Никаких элементов из христианского круга символов вьюнишные песни не имели, хотя и исполнялись сразу после Светлой недели. В их основе лежала продуцирующая магия, направленная в первую очередь на богатство и чадородие созданной в последний мясоед семьи, которая только с началом нового календарного цикла, маркированного Пасхой, оказывалась включена в новую социальную группу. Другой связи между вьюнишником и Светлым днем не просматривается, а составители Стоглава тем не менее почему-то ставят их рядом.
На наш взгляд, здесь можно сослаться на выявленные А. К. Байбуриным и Г. А. Левинтоном особенности инициационных переходных обрядов, которые представляли собой путь от условной смерти к условному возрождению и к числу которых, безусловно, относятся и вьюнины. Исследовав практику ритуального выкрикивания, Е. Е. Левкиевская пришла к выводу, что оно использовалось как средство защиты от предполагаемой опасности. Этот вывод вполне справедлив и для окликания молодых, так как костромичи считали, что молодая оглохнет без такой оклички, т. е. не сможет перейти в новое качество без потерь. Тогда окликание молодых следует сравнивать с окликанием предков, поскольку и тех, и других требовалось вызвать к жизни, причем именно на Радуницкой неделе. И в таком случае становится понятным не только рассмотрение обоих обрядов в рамках одного вопроса, но и то, какие «скверные речи» может иметь в виду юридический памятник – вьюнишные песенные диалоги.
Необходимо оговориться, что не все исследователи связывают описание Стоглава с обрядом вьюнин. Комментируя рассматриваемый 25-й вопрос, Т. Е. Новицкая обратила внимание на то, что вьюнец не упоминается в ответе собора, и пришла к выводу, что данное слово памятника можно объяснить по-разному. Сама она предположила, что речь здесь может вестись об определенного рода хороводе, ритуальной пляске, исполнявшейся при посещении могил на Радуницу. В этом случае получается, что содержание вопроса описывает действия, совершавшиеся в рамках единого обряда поминания предков.

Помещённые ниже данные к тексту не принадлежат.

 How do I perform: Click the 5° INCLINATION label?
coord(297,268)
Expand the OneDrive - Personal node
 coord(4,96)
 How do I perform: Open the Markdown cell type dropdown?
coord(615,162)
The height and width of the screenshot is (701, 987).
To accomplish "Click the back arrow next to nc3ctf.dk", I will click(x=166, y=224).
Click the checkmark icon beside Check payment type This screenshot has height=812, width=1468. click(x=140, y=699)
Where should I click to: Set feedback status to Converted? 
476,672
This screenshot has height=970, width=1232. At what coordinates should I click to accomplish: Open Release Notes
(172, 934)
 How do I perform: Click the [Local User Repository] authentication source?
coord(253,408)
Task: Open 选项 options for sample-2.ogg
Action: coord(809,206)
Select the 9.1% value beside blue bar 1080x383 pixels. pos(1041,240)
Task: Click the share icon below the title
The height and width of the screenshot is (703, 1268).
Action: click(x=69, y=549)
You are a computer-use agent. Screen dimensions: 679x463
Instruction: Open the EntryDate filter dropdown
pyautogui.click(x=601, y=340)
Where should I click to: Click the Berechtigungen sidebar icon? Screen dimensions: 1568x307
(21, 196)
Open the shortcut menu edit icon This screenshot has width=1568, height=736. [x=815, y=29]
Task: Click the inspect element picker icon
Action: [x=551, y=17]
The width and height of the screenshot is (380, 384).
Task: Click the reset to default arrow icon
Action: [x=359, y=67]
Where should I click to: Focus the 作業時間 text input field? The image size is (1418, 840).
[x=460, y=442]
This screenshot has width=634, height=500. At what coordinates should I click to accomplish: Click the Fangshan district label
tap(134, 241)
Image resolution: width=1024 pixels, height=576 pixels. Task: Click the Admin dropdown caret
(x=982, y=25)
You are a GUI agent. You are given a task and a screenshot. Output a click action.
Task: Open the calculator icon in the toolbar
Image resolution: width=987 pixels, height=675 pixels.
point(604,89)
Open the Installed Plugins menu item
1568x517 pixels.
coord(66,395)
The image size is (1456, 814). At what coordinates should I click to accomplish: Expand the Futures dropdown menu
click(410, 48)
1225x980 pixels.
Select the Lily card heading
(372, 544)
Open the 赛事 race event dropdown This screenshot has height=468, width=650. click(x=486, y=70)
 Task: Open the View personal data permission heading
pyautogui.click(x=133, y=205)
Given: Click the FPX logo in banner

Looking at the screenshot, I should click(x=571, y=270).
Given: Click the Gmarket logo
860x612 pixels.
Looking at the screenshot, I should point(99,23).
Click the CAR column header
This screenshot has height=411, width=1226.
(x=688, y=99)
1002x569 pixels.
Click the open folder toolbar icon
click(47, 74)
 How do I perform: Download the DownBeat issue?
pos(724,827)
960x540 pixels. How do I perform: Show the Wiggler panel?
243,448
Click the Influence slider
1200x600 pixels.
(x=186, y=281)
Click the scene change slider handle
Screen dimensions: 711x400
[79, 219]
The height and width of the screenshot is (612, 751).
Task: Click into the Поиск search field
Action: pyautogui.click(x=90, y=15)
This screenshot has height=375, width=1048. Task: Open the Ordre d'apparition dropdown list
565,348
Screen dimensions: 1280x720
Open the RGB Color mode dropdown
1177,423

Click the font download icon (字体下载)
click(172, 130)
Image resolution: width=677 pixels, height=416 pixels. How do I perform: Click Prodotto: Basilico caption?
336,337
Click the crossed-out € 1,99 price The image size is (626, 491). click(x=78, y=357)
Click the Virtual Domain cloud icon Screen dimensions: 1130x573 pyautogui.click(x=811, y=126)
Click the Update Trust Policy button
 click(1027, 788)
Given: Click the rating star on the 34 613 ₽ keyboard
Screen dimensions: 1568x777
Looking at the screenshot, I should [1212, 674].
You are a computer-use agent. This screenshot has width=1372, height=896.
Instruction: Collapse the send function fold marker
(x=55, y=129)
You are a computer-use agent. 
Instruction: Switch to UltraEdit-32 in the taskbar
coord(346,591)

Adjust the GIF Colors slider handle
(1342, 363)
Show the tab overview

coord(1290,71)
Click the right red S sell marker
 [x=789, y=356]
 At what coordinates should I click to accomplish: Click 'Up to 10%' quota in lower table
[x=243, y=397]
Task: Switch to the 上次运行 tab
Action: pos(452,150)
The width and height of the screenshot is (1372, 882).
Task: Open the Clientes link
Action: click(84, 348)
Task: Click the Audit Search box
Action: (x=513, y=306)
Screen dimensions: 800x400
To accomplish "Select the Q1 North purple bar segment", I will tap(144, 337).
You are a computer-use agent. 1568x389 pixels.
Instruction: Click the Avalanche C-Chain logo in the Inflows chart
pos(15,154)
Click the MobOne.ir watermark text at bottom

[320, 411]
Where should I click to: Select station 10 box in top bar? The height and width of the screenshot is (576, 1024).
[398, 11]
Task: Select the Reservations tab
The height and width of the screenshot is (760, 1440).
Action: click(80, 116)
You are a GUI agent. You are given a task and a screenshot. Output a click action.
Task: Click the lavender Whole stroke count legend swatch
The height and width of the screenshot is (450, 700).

Но ведь и пляски не находят места в ответе священнослужителей. Запрет налагается только на оклички «о велице дни» и скверные речи, которые, как уже отмечалось, воспринимались как признак жизни и обладали продуцирующей силой. К тому же, известные в Олонецкой губернии танец под названием «совьюн», а в Пермской, Новгородской и Вологодской губерниях – хороводная игра «вьюн», которые, видимо и легли в основу предположения Т. Е. Новицкой, исполнялись на беседах и гуляниях молодежи, а вовсе не на кладбище.
В связи с вышеизложенным мы приходим к выводу, что Стоглав, скорее всего, действительно имел в виду весеннюю социализацию молодоженов. И хотя описанные им радуницкие обряды показывают наличие только одного из необходимых элементов игрища – коллективного действа в словесно-игровой форме, однако реальность существования недостающих черт игрового поля – сексуальной символики и хмельных напитков – подтверждается особенностями проведения Радуницы в конце XIX – начале XX столетия.
Большее соответствие требованиям игрища обнаруживается в троицких обрядах, из которых источники конца XV–XVI вв. подробно рассматривают только «бесования» на могилах. Причем и этот обычай представлен единственным описанием, сохранившимся благодаря 23-му дополнительному вопросу Стоглава: «В Троицкую суботу по селом и по погостом сходятца мужи и жены на жальниках и плачютца по гробом с великим кричанием, и егда начнут играти скоморохи гудцы и прегудницы, они ж от плача преставше начнут скакати и плясати и в долони бити и песни сотониньские пети на тех же жалникех оманщики и мошеники. И о том ответ. Всем священником по всем градом, и по селом чтобы детей своих духовных наказывали и поучали в кое времяна родителей своих поминали, и они бы нищих покоили и кормили по своей силе. А скоморохом же и гудцом, и всяким глумцом запрещали и возбраняли, чтобы в те времена, коли родителей поминают православных крестиан, не смущали [и не прелщали] теми бесовскими играми».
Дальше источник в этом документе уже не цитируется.